(Collected data entries)
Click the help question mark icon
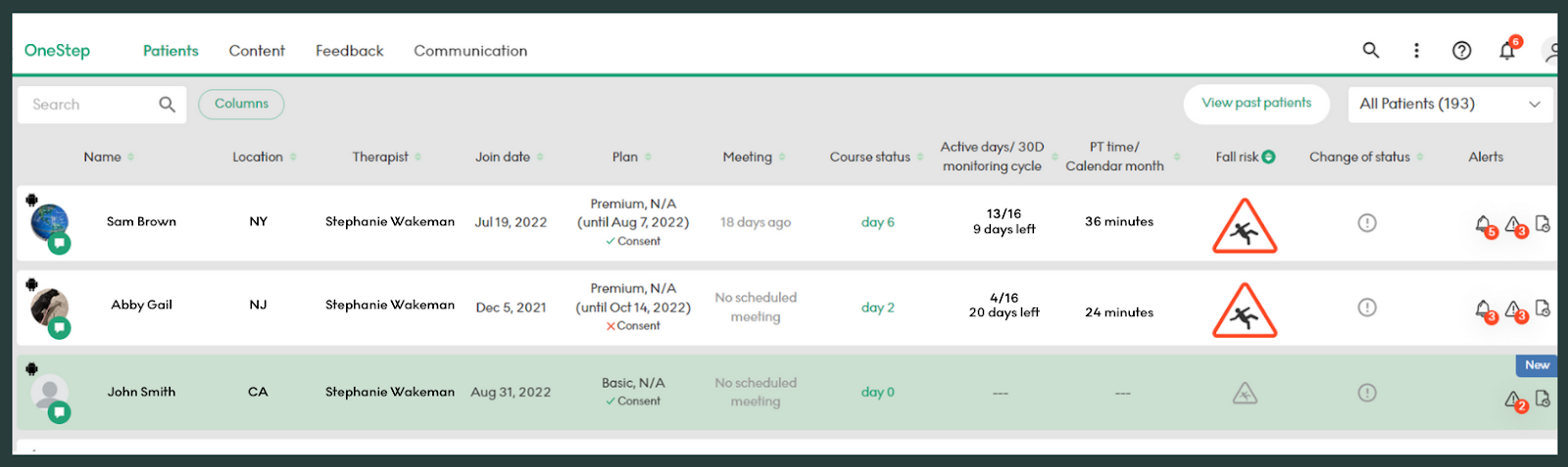 click(x=1461, y=51)
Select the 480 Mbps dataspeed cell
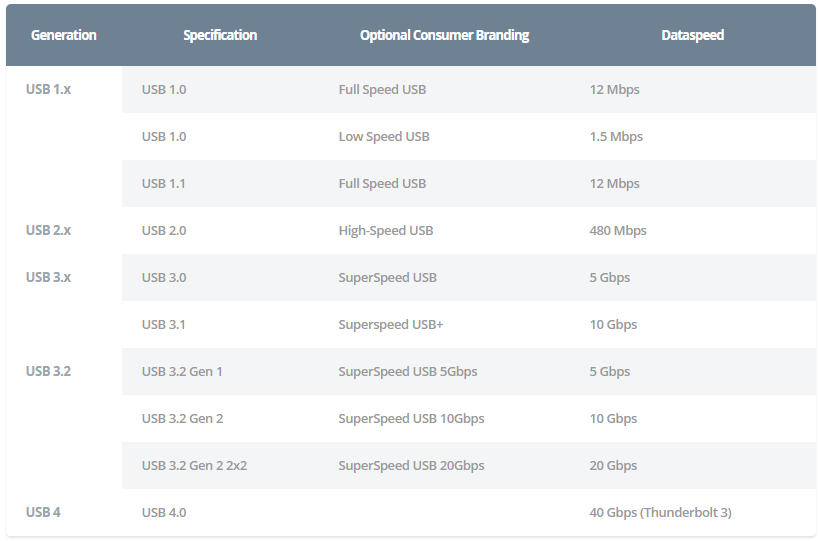The image size is (820, 541). pyautogui.click(x=618, y=231)
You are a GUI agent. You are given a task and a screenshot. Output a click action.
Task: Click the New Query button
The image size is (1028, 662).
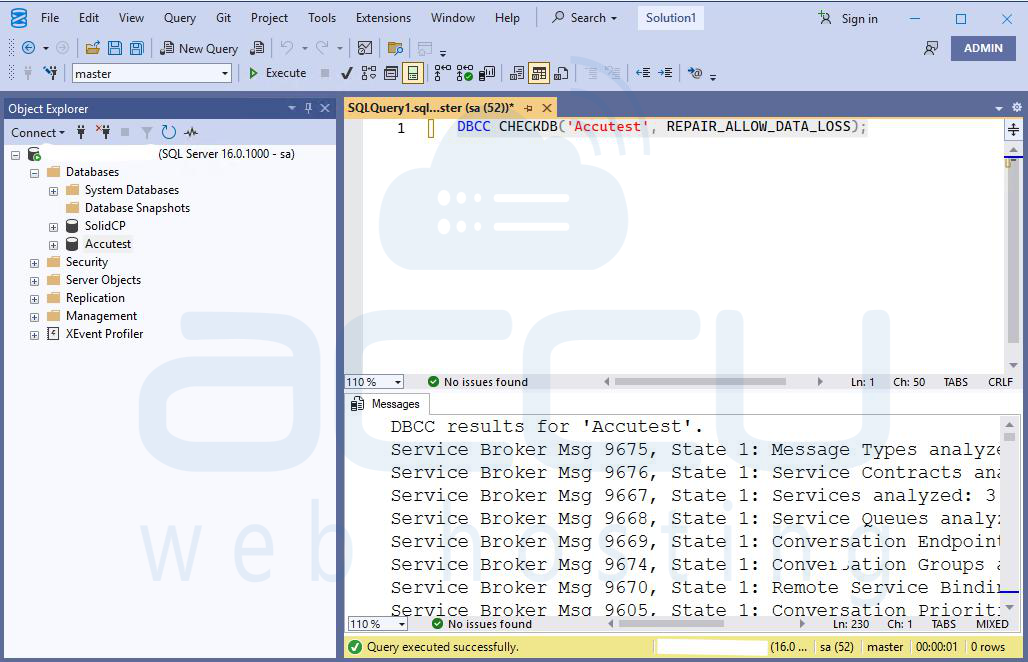pyautogui.click(x=199, y=48)
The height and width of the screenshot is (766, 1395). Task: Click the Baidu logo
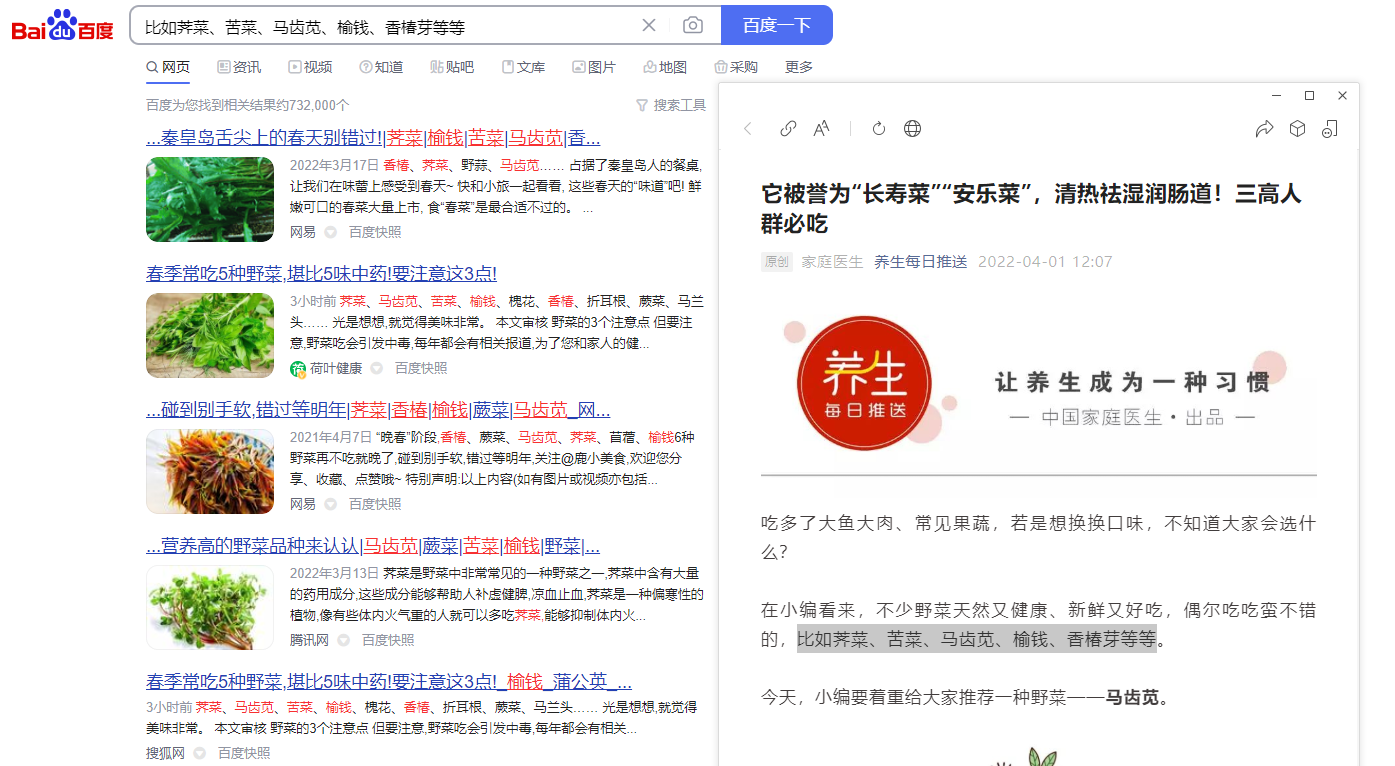tap(62, 25)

*WHAT YOU HAVE TO DO*:
Produce the data again character for character, with the images left out.

*FINISHED EXERCISE*:
Click the help question mark icon
 click(x=1461, y=51)
Select the 480 Mbps dataspeed cell
The image size is (820, 541). pyautogui.click(x=618, y=231)
You are a GUI agent. You are given a task and a screenshot. Output a click action.
Task: Click the New Query button
The image size is (1028, 662).
pyautogui.click(x=199, y=48)
The height and width of the screenshot is (766, 1395). Task: Click the Baidu logo
tap(62, 25)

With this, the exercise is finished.